Dabei ist die Inszenierung handwerklich sehr gut gemacht. Die Personenführung ist sehr differenziert und ausgefeilt. Am besten geglückt ist die Theateraufführung, wo plötzlich diese Leichtigkeit zu spüren ist. Irgendwie fragt man sich den ganzen Abend, warum der Regisseur eigentlich diese Verfremdung braucht. Das Bühnenbild von Paolo Fantin ist kühl und sachlich, eine „Traum“-Stimmung kommt dabei nie wirklich auf, aber das ist offenbar auch nicht gewünscht. Die Kostüme von Klaus Bruns – größtenteils Schuluniformen – sind sachlich langweilig, wobei Bottoms Eselskostüm eher einem Tyrannosaurus Rex ähnlich sieht.
Das ist umso ärgerlicher, als die Aufführung musikalisch auf einem durchaus guten Niveau steht. Zwar hätte man sich von Antonello Manacorda ein manches mal etwas differenzierteres und transparenteres Dirigat gewünscht, aber im Gesamten gesehen, war die Aufführung gut einstudiert und die Begleitung der Sänger zufriedenstellend. Die Wr. Symphoniker spielten sehr gut und klangschön.

• _Zeilen_

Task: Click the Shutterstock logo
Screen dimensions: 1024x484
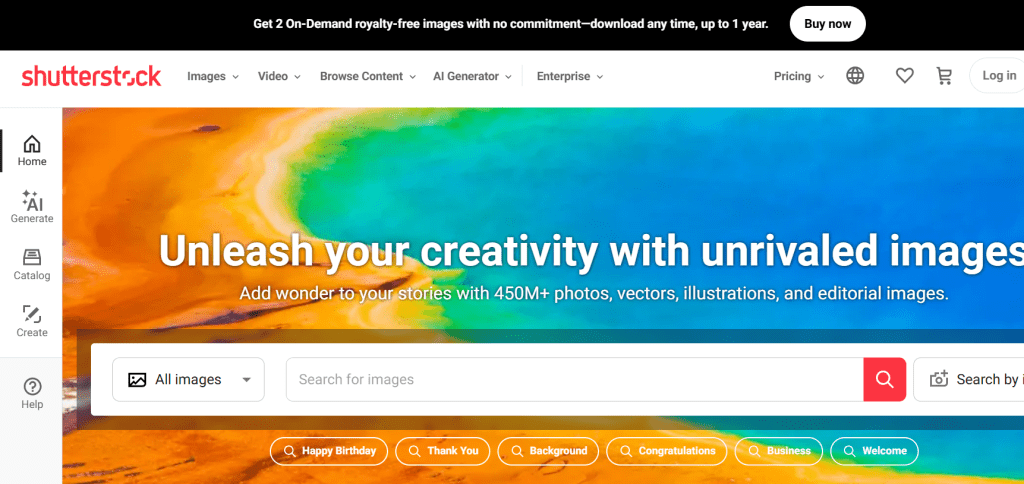Action: click(91, 76)
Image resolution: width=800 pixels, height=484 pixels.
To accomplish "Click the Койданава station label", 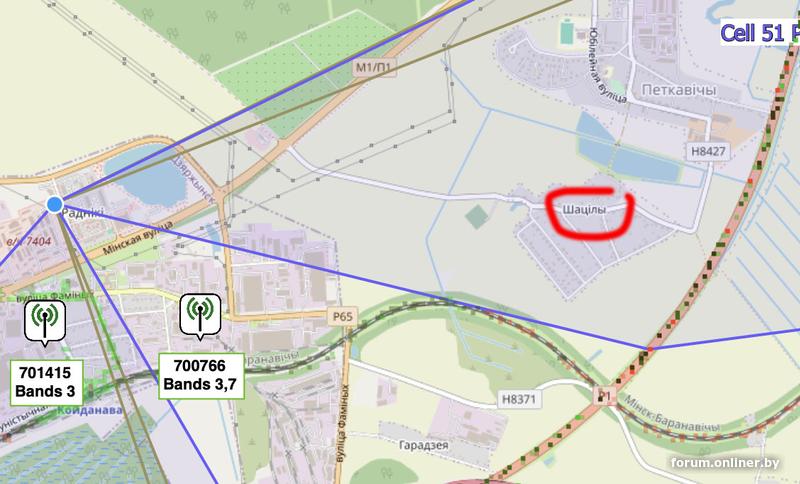I will 90,411.
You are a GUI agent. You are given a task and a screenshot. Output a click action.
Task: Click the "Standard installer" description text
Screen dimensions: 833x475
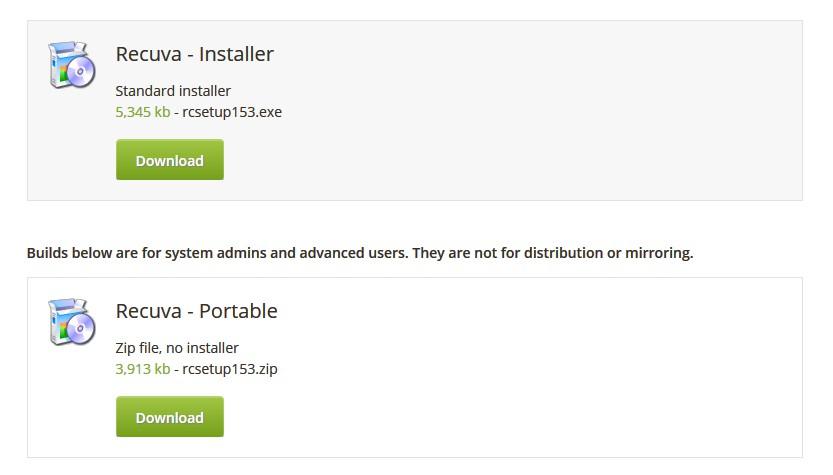(173, 91)
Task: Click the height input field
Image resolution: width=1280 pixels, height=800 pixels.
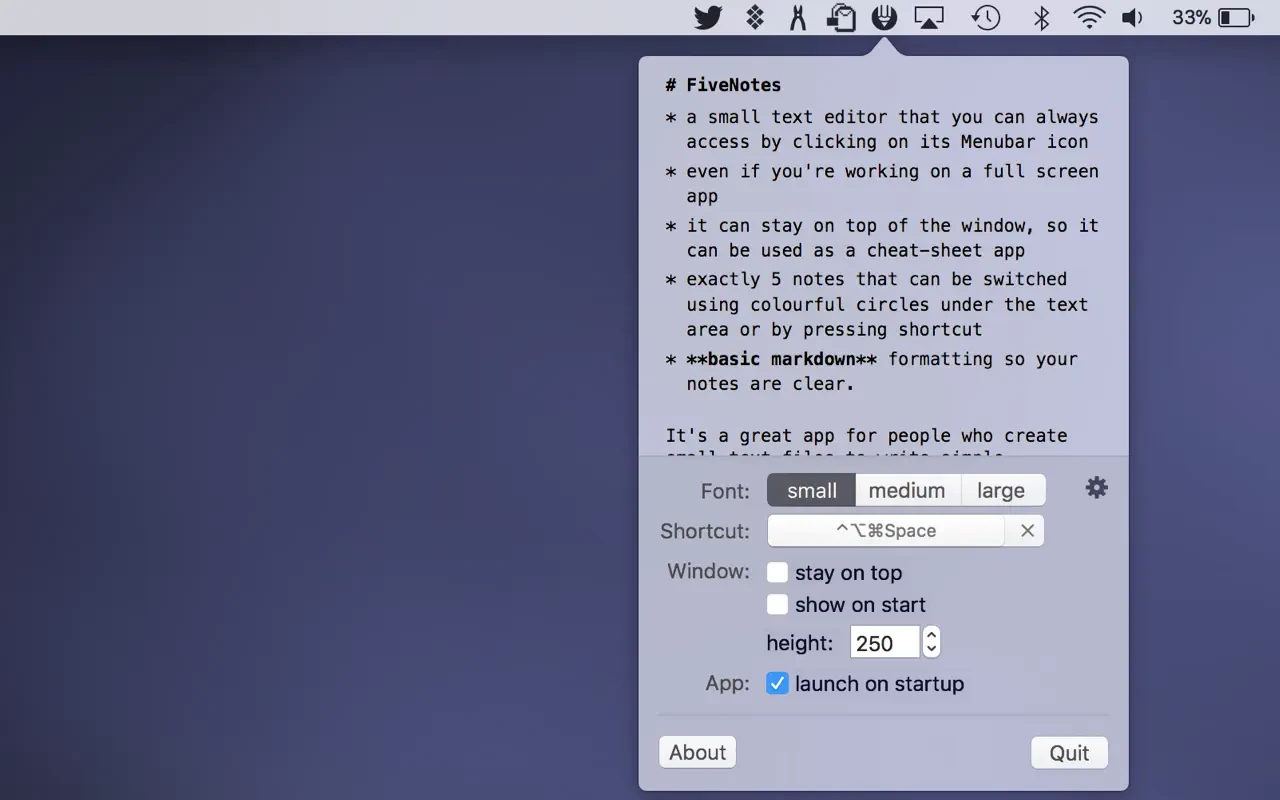Action: click(x=884, y=643)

• _Aufgabe 1_
Wie lautet der Satz „Die Personenführung ist sehr differenziert und ausgefeilt.“ aus dem Textauszug auf Englisch?
• _Aufgabe 2_
Beantworten Sie anhand des Textauszugs:
(a) Von wem stammt das Bühnenbild?
(b) Woraus bestehen die Kostüme größtenteils?
(c) Welches Orchester spielte?
• _Aufgabe 3_
Stimmen diese Aussagen mit dem Textauszug überein?
(a) Bottoms Eselskostüm ähnelt einem Tyrannosaurus Rex.
(b) Das Bühnenbild ist warm und verspielt.
(c) Musikalisch bewegt sich die Aufführung auf schwachem Niveau.

• _Antwortfeld 1_
The direction of the performers is very nuanced and refined.

• _Antwortfeld 2_
(a) Von Paolo Fantin.
(b) Aus Schuluniformen.
(c) Die Wr. Symphoniker.

• _Antwortfeld 3_
(a) Ja: „wobei Bottoms Eselskostüm eher einem Tyrannosaurus Rex ähnlich sieht“
(b) Nein: „Das Bühnenbild von Paolo Fantin ist kühl und sachlich“
(c) Nein: „die Aufführung musikalisch auf einem durchaus guten Niveau steht“